All About My Father

All About My Father

Felicity Huffman is big; it’s the picture that’s small

“Transamerica,” the new film written and directed by Duncan Tucker, is terribly written, poorly conceived, and its premise is stupid to the point of ridiculousness. It is also, most likely, the best film of 2005.

“Transamerica” follows Bree Osbourne (Felicity Huffman), a biologically male pre-op transsexual living in Los Angeles, struggling to get approval for the sex change days before it is scheduled. Bree is confident as a woman, is making progress in therapy, and even holds down two jobs that both lack dignity and sophistication. The problem is she has a son, who doesn’t know her and has been arrested. Threatened with a postponement by the therapist of an operation she has waited years for, Bree embarks on bailing her son out of jail and to driving him back to Los Angeles—under the pretext that she is a Church missionary, and without letting him know his parentage or about “the land down under.”

What ensues is perhaps the most idiotic and completely conventional series of events since “Dumb and Dumber” or, more aptly, “Crash.” Tucker’s script is filled with racial stereotypes and the dialogue is as phony as Huffman’s prosthetic genitalia. Yet despite all of this, it is the most authentic cinematic experience since Jonathan Caouette’s “Tarnation” or Andrew Jarecki’s “Capturing the Friedmans.” The credit for this success lies not in Tucker’s overbearing hands, but in the more delicate fingers of Huffman.

It is important to note that Huffman, best known for her Emmy-winning role on “Desperate Housewives,” is not and has never been a man. This is made very clear in the press release, but coming out of “Transamerica,” I’m still not sure I can believe it. Her acting—impossibly—defies the script and surroundings, and manages in every moment of the film to portray a delicate and indeed, precarious balance between male and female that composes for Bree Osbourne her own personal hell. Every second of her performance is a triumph of subtlety and implication that adds new dimensions to the film. When Bree returns to her parents’ home in Arizona, her son asks her why she doesn’t live there.

“It comes with my parents,” she tells him. These words could have been used to put the burden of pathos on her mother and father, but instead Huffman puts the burden on herself despite what the film and practicality tell her to do; for Huffman’s Bree, her parents are not figures to be demonized or saved, but instead only figments of her own imagination and endemic self-hatred. In “Transamerica” Huffman proves that unlike superb performers who have defined their performance standards down for sub-optimal films, such as Robert De Niro in the “Meet The Parents” franchise, and Al Pacino in the recent “Two For The Money,” a great actor does not require a great film to make her performance; rather it is in her performance the film becomes great. It is safe to say that this acting job is the best by an American actress since Hilary Swank in “Boys Don’t Cry.” Her subtle facial expressions and the impossible brilliance of her voice makes Charlize Theron’s heavily made-up serial killer Aileen Wuormos in “Monster” look like Natalie Portman’s Princess Amadala in comparison.
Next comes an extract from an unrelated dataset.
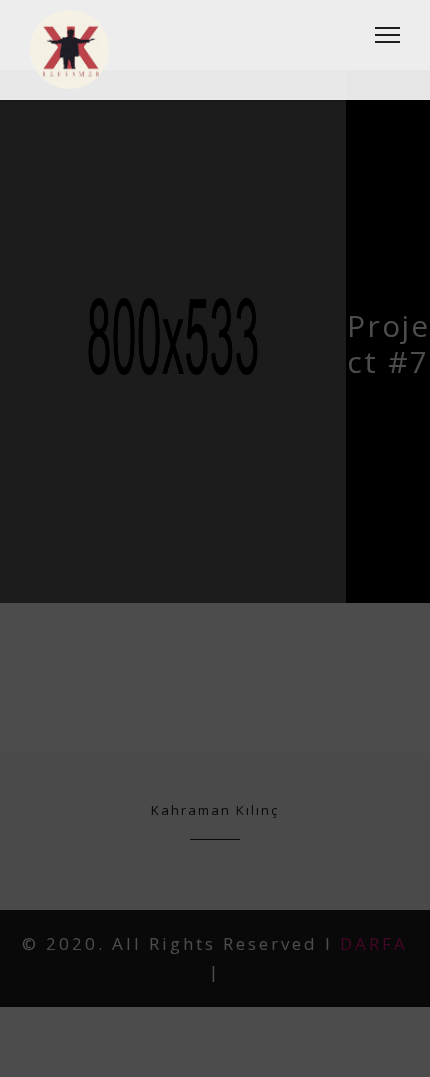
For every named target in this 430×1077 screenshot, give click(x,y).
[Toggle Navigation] (381, 35)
This is not to say that Huffman is completely alone. Her son is capably played by Kevin Zegers, who does an impersonation of sorts of an omni-sexual Leonardo DiCaprio, and in a cameo appearance, Graham Greene pulls a sort of mini-Huffman in his own transformation from a heavily-stereotyped role into a realistic one. The film also has the benefit of being wonderfully shot by cinematographer Stephen Kazmierski, who makes both the streets of downtown New York and the Arizona desert beautiful in a way even the Academy might appreciate. Given Huffman’s feat, that’s sure not to be the only thing given their deep consideration.